═════ DATA

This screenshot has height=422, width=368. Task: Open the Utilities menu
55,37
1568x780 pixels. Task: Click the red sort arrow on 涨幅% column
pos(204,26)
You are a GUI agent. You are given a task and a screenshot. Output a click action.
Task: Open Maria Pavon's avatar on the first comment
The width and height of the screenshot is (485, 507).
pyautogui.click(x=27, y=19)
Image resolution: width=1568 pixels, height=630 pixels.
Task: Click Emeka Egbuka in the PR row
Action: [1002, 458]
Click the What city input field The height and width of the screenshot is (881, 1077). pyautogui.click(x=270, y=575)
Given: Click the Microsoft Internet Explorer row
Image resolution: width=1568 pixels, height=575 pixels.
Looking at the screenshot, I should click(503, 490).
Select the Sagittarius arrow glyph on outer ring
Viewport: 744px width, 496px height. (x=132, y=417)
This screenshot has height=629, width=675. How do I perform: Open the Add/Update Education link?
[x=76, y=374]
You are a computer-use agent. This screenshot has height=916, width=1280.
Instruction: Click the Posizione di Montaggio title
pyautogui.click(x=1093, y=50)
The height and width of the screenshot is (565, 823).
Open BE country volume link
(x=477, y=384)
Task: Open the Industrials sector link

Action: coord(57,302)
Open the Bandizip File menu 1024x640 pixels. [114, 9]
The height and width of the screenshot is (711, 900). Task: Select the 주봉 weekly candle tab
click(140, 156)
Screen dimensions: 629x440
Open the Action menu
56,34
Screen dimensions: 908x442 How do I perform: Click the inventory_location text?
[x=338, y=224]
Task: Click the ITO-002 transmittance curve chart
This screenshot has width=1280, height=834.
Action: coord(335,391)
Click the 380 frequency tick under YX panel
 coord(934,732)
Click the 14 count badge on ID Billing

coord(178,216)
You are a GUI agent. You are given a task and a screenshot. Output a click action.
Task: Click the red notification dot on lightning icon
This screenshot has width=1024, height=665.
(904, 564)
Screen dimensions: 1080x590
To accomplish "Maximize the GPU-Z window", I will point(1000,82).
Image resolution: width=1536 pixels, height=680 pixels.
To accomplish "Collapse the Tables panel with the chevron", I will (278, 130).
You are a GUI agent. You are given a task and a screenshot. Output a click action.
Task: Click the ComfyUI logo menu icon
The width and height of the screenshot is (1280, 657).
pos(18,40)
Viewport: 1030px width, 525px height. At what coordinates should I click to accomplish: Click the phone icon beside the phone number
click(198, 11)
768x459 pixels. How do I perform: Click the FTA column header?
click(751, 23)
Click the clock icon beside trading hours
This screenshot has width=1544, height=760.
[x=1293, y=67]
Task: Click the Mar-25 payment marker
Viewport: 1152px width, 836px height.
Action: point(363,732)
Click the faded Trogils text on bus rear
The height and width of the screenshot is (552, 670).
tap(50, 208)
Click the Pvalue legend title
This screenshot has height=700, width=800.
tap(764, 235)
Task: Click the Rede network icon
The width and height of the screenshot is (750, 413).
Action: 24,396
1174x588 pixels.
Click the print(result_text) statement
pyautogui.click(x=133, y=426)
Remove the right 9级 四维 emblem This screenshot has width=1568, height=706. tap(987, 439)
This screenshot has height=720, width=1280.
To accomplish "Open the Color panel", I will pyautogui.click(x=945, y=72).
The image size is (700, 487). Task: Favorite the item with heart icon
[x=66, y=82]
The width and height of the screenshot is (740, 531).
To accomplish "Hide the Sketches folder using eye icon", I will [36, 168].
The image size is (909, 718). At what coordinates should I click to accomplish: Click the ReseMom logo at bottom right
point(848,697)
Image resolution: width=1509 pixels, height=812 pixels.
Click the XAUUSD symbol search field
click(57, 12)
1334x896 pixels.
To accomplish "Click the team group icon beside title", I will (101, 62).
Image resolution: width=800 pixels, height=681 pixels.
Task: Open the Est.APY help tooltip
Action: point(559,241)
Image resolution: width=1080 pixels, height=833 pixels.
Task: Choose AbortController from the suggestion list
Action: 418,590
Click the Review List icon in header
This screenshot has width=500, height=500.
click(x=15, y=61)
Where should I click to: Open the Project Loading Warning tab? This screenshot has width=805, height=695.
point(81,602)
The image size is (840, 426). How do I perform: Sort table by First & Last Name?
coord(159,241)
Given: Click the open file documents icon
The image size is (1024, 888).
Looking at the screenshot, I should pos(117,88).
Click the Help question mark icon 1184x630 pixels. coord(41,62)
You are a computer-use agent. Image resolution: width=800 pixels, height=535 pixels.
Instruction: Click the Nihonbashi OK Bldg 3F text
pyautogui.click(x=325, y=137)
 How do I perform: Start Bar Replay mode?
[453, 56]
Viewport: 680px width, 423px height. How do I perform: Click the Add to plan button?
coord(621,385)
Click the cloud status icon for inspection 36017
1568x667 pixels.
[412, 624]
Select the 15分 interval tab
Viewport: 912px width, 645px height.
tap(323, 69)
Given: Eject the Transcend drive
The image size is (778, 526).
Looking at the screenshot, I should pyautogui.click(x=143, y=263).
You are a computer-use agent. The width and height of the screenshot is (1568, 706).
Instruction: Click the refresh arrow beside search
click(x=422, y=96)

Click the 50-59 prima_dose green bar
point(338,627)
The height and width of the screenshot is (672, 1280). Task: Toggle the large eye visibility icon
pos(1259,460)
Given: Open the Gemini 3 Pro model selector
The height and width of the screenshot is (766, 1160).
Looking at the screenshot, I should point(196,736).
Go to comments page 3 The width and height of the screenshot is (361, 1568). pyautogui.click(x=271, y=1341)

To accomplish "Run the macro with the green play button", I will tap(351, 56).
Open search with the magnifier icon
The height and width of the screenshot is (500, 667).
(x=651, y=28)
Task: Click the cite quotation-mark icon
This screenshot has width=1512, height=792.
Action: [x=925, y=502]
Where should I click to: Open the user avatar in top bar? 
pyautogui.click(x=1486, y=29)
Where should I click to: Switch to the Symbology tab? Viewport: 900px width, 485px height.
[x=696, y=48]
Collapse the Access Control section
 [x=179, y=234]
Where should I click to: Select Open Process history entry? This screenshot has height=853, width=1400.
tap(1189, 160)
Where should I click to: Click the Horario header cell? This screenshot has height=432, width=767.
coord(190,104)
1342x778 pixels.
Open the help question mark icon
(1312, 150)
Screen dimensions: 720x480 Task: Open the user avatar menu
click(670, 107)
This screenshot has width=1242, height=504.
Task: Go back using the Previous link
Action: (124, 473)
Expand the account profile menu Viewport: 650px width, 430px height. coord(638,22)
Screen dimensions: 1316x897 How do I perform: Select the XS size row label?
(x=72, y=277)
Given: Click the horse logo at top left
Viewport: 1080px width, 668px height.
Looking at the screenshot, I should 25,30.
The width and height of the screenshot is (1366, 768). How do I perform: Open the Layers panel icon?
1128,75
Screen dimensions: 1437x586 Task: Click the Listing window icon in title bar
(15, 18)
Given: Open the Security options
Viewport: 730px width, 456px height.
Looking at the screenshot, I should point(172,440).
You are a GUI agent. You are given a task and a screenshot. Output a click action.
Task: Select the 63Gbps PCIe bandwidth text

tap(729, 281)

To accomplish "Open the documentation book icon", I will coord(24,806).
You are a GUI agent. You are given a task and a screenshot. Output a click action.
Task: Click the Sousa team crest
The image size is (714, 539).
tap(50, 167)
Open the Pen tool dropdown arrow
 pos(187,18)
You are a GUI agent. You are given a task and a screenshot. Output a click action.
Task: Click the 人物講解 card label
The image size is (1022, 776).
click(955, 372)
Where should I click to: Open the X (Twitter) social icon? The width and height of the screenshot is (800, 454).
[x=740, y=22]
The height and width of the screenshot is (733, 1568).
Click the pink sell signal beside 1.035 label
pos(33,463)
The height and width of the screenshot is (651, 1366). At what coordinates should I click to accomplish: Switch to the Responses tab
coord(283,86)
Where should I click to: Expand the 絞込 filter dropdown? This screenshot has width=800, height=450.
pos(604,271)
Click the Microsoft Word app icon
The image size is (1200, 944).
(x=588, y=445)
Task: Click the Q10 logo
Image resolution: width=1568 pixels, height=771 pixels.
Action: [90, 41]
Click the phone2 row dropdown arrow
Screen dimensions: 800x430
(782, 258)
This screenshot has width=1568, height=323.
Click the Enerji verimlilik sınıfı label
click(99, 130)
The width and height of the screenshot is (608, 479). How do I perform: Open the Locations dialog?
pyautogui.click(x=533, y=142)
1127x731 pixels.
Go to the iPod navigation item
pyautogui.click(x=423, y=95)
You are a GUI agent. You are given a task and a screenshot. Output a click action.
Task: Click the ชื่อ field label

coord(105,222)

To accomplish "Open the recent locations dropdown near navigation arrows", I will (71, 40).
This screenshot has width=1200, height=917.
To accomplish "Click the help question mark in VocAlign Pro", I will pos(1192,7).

══════════

# PROBLEM REQUIREMENTS
The answer should consist only of the lines from the line containing "Task: Click the ชื่อ field label" through the final line of the listing above, reproduced exactly.

# RESULT OF THE TASK
Task: Click the ชื่อ field label

coord(105,222)

To accomplish "Open the recent locations dropdown near navigation arrows", I will (71, 40).
This screenshot has width=1200, height=917.
To accomplish "Click the help question mark in VocAlign Pro", I will pos(1192,7).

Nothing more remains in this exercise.